My uninformed paraphrase/summary of "the person-affecting view" is: "classical utilitarianism + indifference to creating/destroying people".

These views seem problematic (e.g. see Hillary Greeves interview on 80k), and difficult to support.

Indifference methods (e.g. see Stuart Armstrong's paper) seem like they might be a way to formalize the person-affecting view in a rigorous way.

If we have a policy, we can always reverse engineer a corresponding reward function (see our Reward Modelling agenda, bottom page 6).

So while there might still be highly counter-intuitive bullets that need to be bitten, this might provide a way of cashing out person-affecting views in a way that is mathematically coherent/consistent.

What do you think? Does it work?

And is that even an open problem, or an interesting result to people in ethics?


New Answer
New Comment

1 Answers sorted by

Charlie Steiner

Nov 12, 2019

20

Hilary Greaves sounds like a really interesting person :)

So, you could use these methods to construct a utility function corresponding to the person-affecting viewpoint from your current world, but this wouldn't protect this utility function from critique. She brings up the Pareto principle, where this person-affecting utility function would be indifferent to some things that were strict improvements, which seems undesirable.

I think the more fundamental problem there is intransitivity. You might be able to define a utility function that captures the person-affecting view to you, but a copy of you one day later (or one world over) would say "hang on, I didn't agree to that." They'd make their own utility function with priorities on different people. And so you end up fighting with yourself, until one of you can self-modify to actually give up the person-affecting view, and just keep this utility function created by their past self.

A more reflective self might try to do something clever like bargaining between all selves they expect to plausibly be (and who will follow the same reasoning), and taking actions that benefit those selves, confident that their other selves will keep their end of the bargain.

My general feeling about population ethics, though, is that it's aesthetics. This was a really important realization for me, and I think most people who think about population ethics don't think about the problem the right way. People don't inherently have utility, utility isn't a fluid stored in the gall bladder, it's something evaluated by a decision-maker when they think about possible ways for the world to be. This means it's okay to have a preferred standard of living for future people, to have nonlinear terms on population and "selfish" utility, etc.

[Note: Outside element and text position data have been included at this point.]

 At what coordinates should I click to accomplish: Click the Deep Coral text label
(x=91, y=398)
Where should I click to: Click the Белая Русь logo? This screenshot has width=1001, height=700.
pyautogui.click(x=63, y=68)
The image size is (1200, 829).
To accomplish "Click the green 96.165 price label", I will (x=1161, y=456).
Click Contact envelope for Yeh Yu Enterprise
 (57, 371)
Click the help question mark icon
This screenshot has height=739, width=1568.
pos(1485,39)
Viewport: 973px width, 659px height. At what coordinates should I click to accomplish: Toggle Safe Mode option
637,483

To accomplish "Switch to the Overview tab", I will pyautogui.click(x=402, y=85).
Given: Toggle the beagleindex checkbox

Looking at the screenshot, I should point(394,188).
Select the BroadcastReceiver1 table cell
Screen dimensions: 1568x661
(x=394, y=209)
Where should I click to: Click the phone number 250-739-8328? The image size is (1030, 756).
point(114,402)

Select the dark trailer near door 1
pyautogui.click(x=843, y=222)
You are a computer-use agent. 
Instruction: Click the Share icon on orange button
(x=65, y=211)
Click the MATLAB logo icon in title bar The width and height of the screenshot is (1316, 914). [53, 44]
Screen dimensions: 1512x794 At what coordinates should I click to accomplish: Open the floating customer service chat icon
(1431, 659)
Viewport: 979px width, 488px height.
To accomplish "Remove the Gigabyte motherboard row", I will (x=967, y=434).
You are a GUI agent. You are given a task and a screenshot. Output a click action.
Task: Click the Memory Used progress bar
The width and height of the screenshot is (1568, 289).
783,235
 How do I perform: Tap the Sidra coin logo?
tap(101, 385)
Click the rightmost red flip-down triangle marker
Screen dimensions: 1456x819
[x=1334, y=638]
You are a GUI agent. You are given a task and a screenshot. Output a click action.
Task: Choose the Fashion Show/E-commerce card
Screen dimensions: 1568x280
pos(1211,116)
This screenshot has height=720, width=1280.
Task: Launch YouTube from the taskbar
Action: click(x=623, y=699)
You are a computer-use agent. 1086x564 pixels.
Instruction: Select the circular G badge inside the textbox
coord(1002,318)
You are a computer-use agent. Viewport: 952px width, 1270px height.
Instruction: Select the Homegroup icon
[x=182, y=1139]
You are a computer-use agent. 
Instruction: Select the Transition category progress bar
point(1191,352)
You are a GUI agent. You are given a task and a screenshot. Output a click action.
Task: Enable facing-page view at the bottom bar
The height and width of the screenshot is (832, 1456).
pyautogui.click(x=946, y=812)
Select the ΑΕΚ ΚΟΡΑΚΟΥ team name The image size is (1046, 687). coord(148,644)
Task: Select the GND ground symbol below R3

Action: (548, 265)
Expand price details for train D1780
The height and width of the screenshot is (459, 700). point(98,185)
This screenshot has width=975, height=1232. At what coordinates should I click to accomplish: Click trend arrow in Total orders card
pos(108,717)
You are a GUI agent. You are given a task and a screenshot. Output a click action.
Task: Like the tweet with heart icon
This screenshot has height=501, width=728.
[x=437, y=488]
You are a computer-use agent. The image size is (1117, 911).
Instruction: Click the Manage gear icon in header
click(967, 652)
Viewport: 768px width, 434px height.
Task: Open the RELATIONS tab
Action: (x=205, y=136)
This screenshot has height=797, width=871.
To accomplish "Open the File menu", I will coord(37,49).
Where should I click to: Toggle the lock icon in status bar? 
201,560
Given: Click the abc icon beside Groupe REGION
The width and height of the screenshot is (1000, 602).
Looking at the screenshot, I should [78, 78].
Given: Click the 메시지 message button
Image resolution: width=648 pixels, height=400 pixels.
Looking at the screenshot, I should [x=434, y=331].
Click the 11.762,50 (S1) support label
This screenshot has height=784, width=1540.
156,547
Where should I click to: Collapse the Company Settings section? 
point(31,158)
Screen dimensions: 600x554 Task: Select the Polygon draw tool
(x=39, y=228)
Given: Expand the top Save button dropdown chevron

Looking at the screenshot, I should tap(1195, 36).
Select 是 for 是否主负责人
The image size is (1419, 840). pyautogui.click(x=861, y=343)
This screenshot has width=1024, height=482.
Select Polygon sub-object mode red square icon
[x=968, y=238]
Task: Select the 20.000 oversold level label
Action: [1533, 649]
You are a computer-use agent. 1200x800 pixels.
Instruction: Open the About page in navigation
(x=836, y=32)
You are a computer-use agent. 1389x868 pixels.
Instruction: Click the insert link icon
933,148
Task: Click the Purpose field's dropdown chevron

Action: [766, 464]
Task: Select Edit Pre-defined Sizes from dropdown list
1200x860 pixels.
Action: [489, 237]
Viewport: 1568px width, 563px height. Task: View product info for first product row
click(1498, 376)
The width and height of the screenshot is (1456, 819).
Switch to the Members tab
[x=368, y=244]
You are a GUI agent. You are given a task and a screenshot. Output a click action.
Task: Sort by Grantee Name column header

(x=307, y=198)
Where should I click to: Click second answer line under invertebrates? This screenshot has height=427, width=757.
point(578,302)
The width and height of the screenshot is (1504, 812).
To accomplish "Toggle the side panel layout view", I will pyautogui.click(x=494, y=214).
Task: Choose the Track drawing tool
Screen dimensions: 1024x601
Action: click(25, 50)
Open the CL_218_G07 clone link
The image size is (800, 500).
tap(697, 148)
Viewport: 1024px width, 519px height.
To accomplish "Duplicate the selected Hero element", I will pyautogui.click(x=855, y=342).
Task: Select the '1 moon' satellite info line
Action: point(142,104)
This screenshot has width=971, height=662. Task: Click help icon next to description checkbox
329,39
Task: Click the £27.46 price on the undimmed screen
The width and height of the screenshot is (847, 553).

Can you give a concrete example for why the utility function should change?

2Charlie Steiner4y
You mean, why I expect a person-affecting utility function to be different if evaluated today v. tomorrow? Well, suppose that today I consider the action of creating a person, and am indifferent to creating them. Since this is true for all sorts of people, I am indifferent to creating them one way vs. another (e.g. happy vs sad). If they are to be created inside my guest bedroom, this means I am indifferent between certain ways the atoms in my guest bedroom could be arranged. Then if this person gets created tonight and is around tomorrow, I'm no longer indifferent between the arrangement that is them sad and the arrangement that is them happy. Yes, you could always reverse-engineer a utility function over world-histories that encompasses both of these. But this doesn't necessarily solve the problems that come to mind when I say "change in utility functions" - for example, I might take bets about the future that appear lose/lose when I have to pay them off, or take actions that modify my own capabilities in ways I later regret. I dunno - were you thinking of some specific application of indifference that could sidestep some of these problems?